Lalu, apakah sudah selesai perjuangan? NO. Kita masih harus menempuh jarak 150 km dengan mobil yang membutuhkan waktu 3.5 jam!!! Jadi akhirnya kami tiba di hotel pukul 6.00 pagi WIB. Butuh sekitar 26 jam total waktu yang kubutuhkan di jalanan hari itu. Pada saat aku baru akan mulai membaringkan badan di tempat tidur, anak-anakku di Indonesia sudah mulai sibuk bersiap ke sekolah!
Jadi seperti itulah hidup. HIDUP itu PENUH dengan PERJUANGAN. Hidup itu tidak mudah. Tetapi Hidup itu juga adalah anugerah yang besar dari Tuhan, yang harus dikelola dengan bijaksana dan benar. Hidup adalah tentang bagaimana kita membawa dan memberi diri untuk menjadi berkat dan berdampak. Berdampak baik bagi Tuhan dan bagi sesama.
Di dalam Hidup, untuk segala sesuatu ada harga yang harus dibayar. Semakin besar penghargaan atau kepercayaan yang diterima, akan semakin besar dan mahal juga harga yang harus dibayar. Ketika sedang dipercaya untuk mengelola proyek yang besar, pasti akan ada fasilitas dan kesejahteraan yang mengikuti. Akan ada otoritas dan kekuatan yang membuat kita bisa memberi instruksi kepada orang-orang yang menjadi anak buah kita. Tapi di sisi lain, pastilah banyak waktu, tenaga dan pikiran yang harus diberikan untuk bisa mengerjakan kepercayaan besar ini. Ada stres dan tekanan yang jauh lebih besar. Ada tanggungjawab yang berat yang harus dipikul di pundak.
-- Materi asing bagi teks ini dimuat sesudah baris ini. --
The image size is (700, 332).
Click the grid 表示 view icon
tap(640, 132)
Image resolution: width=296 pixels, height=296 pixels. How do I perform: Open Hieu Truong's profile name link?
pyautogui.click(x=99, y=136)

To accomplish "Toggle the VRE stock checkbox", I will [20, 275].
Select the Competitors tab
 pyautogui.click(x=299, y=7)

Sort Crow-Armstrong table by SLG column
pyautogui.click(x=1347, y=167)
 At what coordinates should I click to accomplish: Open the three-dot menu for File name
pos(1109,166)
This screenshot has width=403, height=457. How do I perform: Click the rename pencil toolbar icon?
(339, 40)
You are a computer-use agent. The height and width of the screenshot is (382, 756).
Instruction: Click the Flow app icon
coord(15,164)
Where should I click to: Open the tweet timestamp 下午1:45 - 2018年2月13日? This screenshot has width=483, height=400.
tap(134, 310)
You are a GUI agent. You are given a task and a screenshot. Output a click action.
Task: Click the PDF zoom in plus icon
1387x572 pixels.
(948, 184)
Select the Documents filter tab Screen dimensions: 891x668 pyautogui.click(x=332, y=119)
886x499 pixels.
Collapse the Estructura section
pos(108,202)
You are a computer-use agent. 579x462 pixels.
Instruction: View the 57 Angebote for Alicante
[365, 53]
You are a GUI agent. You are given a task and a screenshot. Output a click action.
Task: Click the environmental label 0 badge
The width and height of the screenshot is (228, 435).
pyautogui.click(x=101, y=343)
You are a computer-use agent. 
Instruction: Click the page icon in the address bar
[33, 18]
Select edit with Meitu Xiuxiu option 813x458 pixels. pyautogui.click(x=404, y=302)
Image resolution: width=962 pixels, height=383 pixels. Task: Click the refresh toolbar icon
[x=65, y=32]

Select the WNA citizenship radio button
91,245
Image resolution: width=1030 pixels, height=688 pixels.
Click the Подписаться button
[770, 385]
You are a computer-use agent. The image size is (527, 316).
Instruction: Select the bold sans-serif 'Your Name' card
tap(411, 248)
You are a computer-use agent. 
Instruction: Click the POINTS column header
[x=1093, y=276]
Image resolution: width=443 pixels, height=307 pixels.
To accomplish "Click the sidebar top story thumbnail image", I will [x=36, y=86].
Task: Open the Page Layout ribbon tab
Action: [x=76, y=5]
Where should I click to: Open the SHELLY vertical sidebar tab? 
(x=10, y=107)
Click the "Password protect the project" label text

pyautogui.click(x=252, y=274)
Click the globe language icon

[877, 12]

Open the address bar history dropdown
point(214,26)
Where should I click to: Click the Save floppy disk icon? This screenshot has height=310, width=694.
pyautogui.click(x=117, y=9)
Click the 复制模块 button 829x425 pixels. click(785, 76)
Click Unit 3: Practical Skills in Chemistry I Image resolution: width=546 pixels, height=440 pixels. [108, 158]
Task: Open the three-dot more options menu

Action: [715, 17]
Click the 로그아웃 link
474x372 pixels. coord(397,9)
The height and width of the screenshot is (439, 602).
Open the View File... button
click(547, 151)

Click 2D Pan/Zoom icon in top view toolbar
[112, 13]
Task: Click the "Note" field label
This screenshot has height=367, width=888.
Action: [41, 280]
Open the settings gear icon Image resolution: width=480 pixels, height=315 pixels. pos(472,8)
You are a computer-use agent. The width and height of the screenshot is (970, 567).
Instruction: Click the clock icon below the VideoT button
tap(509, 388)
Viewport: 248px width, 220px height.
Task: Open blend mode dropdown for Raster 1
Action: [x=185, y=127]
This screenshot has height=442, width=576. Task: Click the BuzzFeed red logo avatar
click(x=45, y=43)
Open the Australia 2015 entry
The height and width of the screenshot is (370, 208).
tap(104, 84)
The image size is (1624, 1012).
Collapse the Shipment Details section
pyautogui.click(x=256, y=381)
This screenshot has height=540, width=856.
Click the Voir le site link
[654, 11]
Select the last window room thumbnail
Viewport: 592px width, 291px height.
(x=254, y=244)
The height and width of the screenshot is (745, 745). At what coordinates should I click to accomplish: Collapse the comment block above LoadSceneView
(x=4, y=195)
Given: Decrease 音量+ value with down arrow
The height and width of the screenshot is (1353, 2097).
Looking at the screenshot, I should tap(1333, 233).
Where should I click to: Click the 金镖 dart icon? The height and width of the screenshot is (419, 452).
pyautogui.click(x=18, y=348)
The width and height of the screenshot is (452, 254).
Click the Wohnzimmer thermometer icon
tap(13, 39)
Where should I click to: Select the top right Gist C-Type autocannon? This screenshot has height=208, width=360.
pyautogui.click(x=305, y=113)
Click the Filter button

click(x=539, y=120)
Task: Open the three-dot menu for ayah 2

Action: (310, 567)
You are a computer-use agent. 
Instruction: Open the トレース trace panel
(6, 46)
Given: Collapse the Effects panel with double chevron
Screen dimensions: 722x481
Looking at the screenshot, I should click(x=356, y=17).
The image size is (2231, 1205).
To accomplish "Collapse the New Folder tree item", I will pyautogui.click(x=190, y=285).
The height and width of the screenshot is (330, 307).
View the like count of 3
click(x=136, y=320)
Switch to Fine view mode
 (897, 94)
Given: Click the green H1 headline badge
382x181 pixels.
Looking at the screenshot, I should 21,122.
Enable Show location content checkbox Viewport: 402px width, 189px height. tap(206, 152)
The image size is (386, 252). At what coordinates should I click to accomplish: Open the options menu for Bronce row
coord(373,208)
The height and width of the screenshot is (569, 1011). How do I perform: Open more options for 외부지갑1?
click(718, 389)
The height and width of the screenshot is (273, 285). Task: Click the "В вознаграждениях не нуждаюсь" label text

Demkian juga sebaliknya. Kalau maunya hanya ingin mengerjakan hal-hal yang remeh, atau bahkan maunya bermalas-malasan, pasti hasilnya pun tidak akan maksimal. Kalau sedikit-sedikit cengeng dan menyerah, ya hasilnya akan begitu-begitu saja. Biasa. Standar. Mainstream.
Seperti yang kutulis di paragraf pertama di atas, orang seringkali menilai apa pun yang mereka lihat. Itu tidak salah. Itu hak mereka. Namun, aku ingin mengingatkan kita untuk memastikan bahwa penilaian itu bukan hanya sebuah asumsi pribadi. Belajarlah terlebih dahulu untuk melihat lebih dekat dan mendengar lebih banyak sebelum memberi penilaian. Supaya penilaianmu bukanlah penilaian yang salah. Karena kalau salah, itu bisa menjadi fitnah. Kita tahu sekali, di zaman sekarang ini seringkali kebenaran justru tertimbun oleh banyaknya berita-berita viral yang belum tentu benar.
Lalu dari sisi kita sendiri, pada saat kita dinilai atau dikomentari, berbesar hatilah ketika penilaian itu mungkin sesuatu hal yang tidak benar, tidak sesuai dengan kenyataan yang kita alami atau bahkan cenderung mengarah kepada fitnah. Tetap rendah hatilah ketika penilaian itu bersifat meninggikan dan memuji kita. Jangan menjadi sombong. Kita tidak bisa mengontrol orang lain akan berkata seperti apa tentang kita. Tapi kita bisa mengendalikan hati dan sikap kita menghadapi penilaian itu. Tetaplah bersikap positif dan bijaksana.
Akhirnya, teruslah berjuang untuk hidup kita. Apakah Saudara mau dan ingin dipercaya untuk melakukan dan menerima hal – hal yang besar? Lakukan segala sesuatu dengan taat, setia dan benar. Jangan gampang menyerah, apalagi mengeluh. God will bless your ways and choices. Selamat Mengisi Hidup! Selamat BERDOA dan BERJUANG! (Novi Reksanto)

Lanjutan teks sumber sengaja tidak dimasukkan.